"I'm old
and about to die quietly in the mountains.
In the evening you'll hear the wind
rushing through the pitch-black forest.
My children, don't be afraid.
It's only me, coming back to see you."
--Song of an old Atayal woman.
At six o'clock in the evening on October 20, 1991, the sky was already dark, and vague forms could be glimpsed on the square in front of the Chiang Kai-shek Memorial in Taipei. The elders of the Bunun tribe, with nearly perfect natural harmony, were recreating the sound of the wind in the forest . . . .
Wind of the Wild: The urban jungle has been swept now and again by the beat of the wild: More than 6,000 members of the world tourist industry from over 100 countries were treated to a dance by the Yami warriors, representing one of Taiwan's many cultures, at the Taipei International Conference Center in October. The Bununs' "Sound of the Mountains" was showcased at the National Theater, following up the Amis' "Dance of the Ocean" in 1990, as part of the Taiwanese Aboriginal Dance and Music Series, produced by the ethnologist Ming Li-kuo and jointly sponsored by the National Theater, the National Concert Hall and the Council for Cultural Planning and Development. The Formosan Aboriginal Dance Troupe, formed by young people from the various tribes with the support of the Council, put on more than 50 performances at cultural centers and outdoor stages around the province. Beyond music and dance, Hagu (Chen Wen-sheng), a 69th-generation village chieftain of the Puyuma people, held his first one-man sculpture exhibition at the Hsiung Shih Art Gallery in Taipei, and a reading of aboriginal poetry was held at the Chuan Men Art Center in Kaohsiung in southern Taiwan . . . .
The literary world hasn't lagged far behind. The Chen Hsing Publishing Co. has brought out eight works of aboriginal literature, including The Last Hunter, a short story collection by Tobas (Tien Yako) of the Bunun; Beautiful Ears of Rice, a poetry collection by Monanen (Tzeng Sun-wang) of the Paiwan; and Footsteps of the Atayal, a bilingual novel by Walis Nogang (Wang Chieh-ju). Other works by the island's indigenous people have been published by Living Psychology Magazine and the Taiyuan Publishing Co.

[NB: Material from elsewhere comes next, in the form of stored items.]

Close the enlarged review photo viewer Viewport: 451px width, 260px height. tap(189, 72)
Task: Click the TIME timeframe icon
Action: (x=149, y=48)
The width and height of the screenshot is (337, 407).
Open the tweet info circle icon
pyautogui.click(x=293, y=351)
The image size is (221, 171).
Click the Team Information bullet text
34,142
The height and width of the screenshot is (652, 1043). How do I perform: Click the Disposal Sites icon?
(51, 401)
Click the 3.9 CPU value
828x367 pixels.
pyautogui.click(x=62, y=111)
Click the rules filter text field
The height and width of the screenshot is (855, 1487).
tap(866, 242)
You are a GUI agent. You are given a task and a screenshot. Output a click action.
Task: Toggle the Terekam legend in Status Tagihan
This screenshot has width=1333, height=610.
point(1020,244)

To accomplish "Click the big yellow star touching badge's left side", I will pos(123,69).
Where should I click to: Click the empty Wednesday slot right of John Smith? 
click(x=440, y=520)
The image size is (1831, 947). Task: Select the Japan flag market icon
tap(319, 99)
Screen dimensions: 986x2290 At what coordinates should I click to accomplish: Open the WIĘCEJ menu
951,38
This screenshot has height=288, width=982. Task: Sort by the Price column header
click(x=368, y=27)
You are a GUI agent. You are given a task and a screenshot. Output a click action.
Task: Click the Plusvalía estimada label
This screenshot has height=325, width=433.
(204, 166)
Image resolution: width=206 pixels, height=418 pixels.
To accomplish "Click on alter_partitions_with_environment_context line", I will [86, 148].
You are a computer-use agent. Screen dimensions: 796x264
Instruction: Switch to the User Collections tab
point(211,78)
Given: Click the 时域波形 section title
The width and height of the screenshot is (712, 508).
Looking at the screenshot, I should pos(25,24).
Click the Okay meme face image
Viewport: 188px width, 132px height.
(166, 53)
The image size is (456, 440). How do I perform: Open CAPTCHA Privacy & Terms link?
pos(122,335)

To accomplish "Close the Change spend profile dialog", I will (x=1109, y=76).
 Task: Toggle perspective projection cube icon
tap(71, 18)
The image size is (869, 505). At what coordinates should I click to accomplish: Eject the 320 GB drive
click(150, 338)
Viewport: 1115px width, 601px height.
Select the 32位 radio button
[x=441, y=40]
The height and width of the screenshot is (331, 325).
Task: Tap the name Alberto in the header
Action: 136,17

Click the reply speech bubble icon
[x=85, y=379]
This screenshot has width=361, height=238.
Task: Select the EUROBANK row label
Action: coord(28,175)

From March to June this year, the Council for Cultural Planning and Development will sponsor its first Aborigine Art Festival in Kaohsiung, Taichung and Hualien, featuring a full spectrum of aboriginal culture including traditional and creative song and dance, painting, sculpture, literature and poetry readings in the aboriginal languages.
Shoddy Imitations: Aboriginal art and culture have long been presented in two extreme formats--if not in recondite scholarly journals then in commercialized song and dance shows for tourists--and most people have had almost no chance to approach the real thing unless they have gone to the villages in person.
"Those of us who have been in contact with the aborigines for a long time are well aware that this culture is really worth getting to know, but we haven't had the power to disseminate it. It's just had to lie there in reports and papers," says Hu Ti-li, a researcher in the Institute of Ethnology at the Academia Sinica.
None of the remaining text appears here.